### EXERCISE DATA ###

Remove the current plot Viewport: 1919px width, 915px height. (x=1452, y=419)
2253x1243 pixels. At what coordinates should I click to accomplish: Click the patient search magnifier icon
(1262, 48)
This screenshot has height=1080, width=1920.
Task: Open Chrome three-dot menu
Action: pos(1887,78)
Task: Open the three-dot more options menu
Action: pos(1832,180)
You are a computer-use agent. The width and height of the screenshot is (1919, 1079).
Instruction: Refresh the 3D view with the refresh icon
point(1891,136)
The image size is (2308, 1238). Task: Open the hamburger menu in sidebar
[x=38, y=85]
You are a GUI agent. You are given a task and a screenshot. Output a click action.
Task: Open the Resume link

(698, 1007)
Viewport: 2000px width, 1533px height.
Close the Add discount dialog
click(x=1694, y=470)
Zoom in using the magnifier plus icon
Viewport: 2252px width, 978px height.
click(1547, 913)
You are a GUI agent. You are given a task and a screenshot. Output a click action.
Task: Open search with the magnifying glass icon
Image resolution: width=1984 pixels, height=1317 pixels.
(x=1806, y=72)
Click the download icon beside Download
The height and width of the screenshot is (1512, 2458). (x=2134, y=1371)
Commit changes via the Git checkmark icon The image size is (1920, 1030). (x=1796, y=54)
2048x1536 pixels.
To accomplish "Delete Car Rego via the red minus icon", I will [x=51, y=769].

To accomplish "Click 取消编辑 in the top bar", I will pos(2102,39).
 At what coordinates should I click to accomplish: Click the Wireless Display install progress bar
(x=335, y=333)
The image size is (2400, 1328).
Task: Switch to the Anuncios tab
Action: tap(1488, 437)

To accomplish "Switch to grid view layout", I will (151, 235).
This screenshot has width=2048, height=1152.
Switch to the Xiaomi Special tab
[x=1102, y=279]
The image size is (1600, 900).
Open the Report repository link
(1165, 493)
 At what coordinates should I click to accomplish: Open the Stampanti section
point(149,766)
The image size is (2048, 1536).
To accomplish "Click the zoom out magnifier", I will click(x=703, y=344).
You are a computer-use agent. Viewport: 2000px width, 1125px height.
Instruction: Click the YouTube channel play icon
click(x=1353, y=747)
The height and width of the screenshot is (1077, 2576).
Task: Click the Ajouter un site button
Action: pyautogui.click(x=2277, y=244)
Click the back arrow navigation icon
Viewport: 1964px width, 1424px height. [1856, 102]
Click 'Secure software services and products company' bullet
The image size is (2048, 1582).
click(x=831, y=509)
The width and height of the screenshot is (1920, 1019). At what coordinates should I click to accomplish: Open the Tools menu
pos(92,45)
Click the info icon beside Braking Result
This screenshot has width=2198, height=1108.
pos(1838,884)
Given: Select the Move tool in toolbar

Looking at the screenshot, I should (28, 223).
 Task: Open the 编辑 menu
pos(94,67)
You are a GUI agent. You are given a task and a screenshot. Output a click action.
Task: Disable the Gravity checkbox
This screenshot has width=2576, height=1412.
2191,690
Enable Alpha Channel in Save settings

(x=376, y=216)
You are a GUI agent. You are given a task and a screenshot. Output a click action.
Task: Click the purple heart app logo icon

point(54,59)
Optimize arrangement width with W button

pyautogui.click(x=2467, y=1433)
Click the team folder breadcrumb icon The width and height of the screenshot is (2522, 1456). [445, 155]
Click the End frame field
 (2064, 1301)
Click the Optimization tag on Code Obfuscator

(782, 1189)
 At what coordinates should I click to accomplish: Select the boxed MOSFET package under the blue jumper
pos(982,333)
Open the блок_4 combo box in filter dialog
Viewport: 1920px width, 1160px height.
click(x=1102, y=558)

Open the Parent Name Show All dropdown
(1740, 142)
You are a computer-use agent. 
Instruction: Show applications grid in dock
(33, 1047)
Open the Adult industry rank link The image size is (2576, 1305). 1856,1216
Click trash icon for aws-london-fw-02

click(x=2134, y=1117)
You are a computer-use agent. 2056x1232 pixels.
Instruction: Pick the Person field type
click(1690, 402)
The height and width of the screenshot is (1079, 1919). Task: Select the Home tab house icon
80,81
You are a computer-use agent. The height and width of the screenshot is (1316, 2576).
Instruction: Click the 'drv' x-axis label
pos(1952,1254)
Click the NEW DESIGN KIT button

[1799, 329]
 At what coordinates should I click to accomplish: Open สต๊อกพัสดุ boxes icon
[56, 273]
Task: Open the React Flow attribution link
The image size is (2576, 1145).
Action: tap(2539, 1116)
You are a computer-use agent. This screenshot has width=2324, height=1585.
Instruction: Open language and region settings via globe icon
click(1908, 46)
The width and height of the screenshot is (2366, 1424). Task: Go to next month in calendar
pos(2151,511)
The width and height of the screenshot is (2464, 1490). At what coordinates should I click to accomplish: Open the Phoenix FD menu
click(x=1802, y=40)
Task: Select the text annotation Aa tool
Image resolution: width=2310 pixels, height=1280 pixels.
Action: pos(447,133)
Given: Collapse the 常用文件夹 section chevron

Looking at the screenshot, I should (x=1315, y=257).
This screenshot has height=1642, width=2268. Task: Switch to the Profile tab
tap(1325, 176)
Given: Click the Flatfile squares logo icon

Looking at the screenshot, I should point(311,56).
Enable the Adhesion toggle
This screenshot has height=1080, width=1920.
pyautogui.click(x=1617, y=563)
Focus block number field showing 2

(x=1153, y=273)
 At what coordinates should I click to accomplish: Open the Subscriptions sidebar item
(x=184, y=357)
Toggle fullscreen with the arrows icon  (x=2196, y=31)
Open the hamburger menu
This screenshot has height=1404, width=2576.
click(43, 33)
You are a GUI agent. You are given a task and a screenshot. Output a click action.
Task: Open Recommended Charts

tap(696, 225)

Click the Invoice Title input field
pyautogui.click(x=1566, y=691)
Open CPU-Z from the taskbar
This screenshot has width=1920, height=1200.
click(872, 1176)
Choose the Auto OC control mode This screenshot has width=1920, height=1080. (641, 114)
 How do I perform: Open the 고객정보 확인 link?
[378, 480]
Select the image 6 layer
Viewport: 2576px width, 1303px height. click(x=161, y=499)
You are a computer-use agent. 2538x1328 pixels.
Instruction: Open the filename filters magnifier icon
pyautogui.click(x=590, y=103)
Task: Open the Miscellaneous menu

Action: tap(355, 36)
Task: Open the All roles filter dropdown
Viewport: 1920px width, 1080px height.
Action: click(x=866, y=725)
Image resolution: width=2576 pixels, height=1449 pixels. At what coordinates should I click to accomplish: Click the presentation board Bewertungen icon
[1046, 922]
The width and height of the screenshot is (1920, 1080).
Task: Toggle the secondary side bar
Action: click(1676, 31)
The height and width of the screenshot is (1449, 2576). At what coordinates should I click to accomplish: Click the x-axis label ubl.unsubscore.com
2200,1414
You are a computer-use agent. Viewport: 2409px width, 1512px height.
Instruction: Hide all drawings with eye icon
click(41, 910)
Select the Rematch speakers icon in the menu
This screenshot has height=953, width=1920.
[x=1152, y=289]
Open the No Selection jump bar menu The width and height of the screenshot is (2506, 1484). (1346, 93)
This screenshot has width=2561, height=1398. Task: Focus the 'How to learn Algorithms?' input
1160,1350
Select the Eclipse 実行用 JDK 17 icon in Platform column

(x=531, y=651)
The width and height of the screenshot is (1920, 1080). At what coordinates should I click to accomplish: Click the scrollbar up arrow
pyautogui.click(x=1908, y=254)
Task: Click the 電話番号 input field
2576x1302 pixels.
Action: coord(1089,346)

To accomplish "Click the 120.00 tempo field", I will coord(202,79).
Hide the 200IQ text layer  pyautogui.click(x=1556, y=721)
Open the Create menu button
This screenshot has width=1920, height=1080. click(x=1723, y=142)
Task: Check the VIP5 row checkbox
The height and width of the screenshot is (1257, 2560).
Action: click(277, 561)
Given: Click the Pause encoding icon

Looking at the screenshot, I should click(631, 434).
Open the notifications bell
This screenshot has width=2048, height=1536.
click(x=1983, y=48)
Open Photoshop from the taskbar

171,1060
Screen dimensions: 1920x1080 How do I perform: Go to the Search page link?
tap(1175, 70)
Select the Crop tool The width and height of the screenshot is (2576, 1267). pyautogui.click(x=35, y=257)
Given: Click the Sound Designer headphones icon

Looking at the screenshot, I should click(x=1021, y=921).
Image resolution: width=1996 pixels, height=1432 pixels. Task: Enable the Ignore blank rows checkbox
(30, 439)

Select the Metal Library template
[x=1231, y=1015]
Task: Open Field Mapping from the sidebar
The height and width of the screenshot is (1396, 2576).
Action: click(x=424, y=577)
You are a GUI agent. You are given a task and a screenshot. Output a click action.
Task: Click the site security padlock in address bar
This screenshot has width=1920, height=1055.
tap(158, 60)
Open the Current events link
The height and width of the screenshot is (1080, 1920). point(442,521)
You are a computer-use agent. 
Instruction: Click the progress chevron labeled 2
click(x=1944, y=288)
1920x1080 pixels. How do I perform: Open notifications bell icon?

###

- _PROBLEM_
Reproduce, character for character, only the lines of the preceding data that start at the line with "Image resolution: width=1984" and end at the line with "You are a computer-use agent. Viewport: 2000px", both included.

- _ANSWER TO THE PROBLEM_
Image resolution: width=1984 pixels, height=1317 pixels.
(x=1806, y=72)
Click the download icon beside Download
The height and width of the screenshot is (1512, 2458). (x=2134, y=1371)
Commit changes via the Git checkmark icon The image size is (1920, 1030). (x=1796, y=54)
2048x1536 pixels.
To accomplish "Delete Car Rego via the red minus icon", I will [x=51, y=769].

To accomplish "Click 取消编辑 in the top bar", I will pos(2102,39).
 At what coordinates should I click to accomplish: Click the Wireless Display install progress bar
(x=335, y=333)
The image size is (2400, 1328).
Task: Switch to the Anuncios tab
Action: tap(1488, 437)

To accomplish "Switch to grid view layout", I will (151, 235).
This screenshot has width=2048, height=1152.
Switch to the Xiaomi Special tab
[x=1102, y=279]
The image size is (1600, 900).
Open the Report repository link
(1165, 493)
 At what coordinates should I click to accomplish: Open the Stampanti section
point(149,766)
The image size is (2048, 1536).
To accomplish "Click the zoom out magnifier", I will click(x=703, y=344).
You are a computer-use agent. Viewport: 2000px width, 1125px height.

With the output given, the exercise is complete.